With -fshort-wchar, you could have a short wchar in 64 bit mode. So this implementation still gives you the correct result if that's used.

Relay some offline discussion: t -fshort-wchar is something that most of libc libraries doesn’t support. i.e. wchar functions won’t return a sensible result when -fshort-wchar is enabled. So there is no point to try to make it work with libc++. So choosing to use existing macro _LIBCPP_SHORT_WCHAR to handle the wchar size differences here.

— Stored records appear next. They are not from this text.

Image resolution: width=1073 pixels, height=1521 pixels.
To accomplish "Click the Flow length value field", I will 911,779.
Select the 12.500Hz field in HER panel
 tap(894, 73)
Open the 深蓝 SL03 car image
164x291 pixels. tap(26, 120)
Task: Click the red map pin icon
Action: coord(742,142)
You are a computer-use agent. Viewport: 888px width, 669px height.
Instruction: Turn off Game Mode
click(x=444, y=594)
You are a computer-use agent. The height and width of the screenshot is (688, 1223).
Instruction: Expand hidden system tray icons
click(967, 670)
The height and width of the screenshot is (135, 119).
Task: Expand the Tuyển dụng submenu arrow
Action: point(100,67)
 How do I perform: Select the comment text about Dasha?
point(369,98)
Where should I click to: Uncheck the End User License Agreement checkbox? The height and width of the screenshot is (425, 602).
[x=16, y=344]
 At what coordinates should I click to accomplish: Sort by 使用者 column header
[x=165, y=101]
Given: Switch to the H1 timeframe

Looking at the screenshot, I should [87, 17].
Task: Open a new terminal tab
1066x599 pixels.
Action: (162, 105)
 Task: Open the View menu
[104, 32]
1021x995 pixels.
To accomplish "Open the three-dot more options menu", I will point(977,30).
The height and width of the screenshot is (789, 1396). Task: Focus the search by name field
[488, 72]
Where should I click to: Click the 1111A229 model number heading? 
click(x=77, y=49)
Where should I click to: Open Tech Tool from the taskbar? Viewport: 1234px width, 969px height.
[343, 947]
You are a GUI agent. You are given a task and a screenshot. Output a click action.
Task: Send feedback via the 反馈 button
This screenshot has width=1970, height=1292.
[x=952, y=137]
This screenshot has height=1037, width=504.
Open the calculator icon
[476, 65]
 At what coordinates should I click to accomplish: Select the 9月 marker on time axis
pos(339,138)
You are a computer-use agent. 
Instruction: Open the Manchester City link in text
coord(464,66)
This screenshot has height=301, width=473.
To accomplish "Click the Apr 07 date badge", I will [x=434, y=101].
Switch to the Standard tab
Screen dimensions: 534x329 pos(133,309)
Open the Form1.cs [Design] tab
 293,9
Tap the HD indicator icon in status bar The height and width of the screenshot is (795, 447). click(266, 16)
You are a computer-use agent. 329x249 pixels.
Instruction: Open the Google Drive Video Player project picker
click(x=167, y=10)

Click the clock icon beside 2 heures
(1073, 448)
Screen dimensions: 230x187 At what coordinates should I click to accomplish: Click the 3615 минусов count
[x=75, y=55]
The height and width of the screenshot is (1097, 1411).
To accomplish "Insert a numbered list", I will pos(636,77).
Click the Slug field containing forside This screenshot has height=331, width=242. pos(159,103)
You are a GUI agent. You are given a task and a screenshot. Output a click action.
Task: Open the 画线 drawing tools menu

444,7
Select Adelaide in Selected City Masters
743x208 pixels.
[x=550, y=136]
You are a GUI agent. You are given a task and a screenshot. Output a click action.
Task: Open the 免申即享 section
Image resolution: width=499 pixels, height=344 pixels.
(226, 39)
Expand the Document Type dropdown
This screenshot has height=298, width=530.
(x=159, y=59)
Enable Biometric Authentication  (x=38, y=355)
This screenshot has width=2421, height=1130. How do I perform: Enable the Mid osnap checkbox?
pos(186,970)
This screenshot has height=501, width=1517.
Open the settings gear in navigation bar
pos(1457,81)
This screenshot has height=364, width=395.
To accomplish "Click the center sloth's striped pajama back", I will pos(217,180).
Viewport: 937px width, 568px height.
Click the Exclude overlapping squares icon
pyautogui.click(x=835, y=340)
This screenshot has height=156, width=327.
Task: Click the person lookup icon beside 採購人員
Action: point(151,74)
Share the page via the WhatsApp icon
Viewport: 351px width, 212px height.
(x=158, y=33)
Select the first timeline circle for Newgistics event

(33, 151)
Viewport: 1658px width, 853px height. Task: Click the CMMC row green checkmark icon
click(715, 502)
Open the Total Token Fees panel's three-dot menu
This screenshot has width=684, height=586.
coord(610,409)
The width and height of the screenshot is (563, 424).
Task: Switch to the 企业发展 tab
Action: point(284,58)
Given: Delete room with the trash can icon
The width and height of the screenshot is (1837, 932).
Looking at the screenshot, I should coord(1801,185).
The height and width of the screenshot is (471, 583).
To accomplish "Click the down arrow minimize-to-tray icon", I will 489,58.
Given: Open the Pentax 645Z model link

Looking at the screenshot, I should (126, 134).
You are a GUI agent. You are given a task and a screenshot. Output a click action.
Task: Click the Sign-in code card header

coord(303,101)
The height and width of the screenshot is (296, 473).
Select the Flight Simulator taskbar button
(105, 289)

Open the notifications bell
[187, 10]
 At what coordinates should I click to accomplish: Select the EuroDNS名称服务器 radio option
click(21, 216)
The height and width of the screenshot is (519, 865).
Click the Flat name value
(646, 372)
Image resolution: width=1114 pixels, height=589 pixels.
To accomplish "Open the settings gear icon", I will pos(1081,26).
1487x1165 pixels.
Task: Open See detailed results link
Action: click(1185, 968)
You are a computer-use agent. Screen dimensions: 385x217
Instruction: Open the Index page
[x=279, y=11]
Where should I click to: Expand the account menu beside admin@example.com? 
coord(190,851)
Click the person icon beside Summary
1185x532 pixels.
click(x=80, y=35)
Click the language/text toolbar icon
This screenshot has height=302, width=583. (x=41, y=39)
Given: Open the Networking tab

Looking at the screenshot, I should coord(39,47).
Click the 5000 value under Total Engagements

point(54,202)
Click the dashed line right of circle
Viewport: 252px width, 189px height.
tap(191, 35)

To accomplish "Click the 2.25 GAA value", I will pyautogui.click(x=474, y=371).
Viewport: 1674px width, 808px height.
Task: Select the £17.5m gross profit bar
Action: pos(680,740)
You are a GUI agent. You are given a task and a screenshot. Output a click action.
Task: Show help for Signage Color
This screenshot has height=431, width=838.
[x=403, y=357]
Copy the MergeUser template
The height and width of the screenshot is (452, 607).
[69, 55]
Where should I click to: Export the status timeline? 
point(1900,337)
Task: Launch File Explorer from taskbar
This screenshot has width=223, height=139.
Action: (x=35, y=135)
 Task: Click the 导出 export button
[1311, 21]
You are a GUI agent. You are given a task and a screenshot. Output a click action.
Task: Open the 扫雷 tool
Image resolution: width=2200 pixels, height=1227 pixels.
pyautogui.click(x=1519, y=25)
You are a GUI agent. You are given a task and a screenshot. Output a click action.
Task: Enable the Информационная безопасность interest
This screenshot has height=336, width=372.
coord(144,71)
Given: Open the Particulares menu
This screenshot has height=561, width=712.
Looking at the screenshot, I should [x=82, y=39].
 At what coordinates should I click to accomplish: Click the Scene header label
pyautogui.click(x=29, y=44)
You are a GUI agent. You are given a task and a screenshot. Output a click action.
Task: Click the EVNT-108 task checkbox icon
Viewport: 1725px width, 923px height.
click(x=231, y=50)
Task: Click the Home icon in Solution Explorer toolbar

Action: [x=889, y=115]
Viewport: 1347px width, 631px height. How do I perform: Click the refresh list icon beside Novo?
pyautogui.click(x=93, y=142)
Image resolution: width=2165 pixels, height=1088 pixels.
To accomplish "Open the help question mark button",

jasonliu planned changes to this revision.Apr 29 2021, 1:35 PM

As expected, this changes the behavior of windows platform for the do_length and do_max_length of __codecvt_utf8<wchar_t>.
But I think the changes are actually desired. Could anyone working on Windows platform confirm that?
If we could agree on that, then I could work on updating the test case.

jasonliu updated this revision to Diff 343108.May 5 2021, 11:08 AM
jasonliu edited the summary of this revision. (Show Details)

Updated test case to account for short wchar_t.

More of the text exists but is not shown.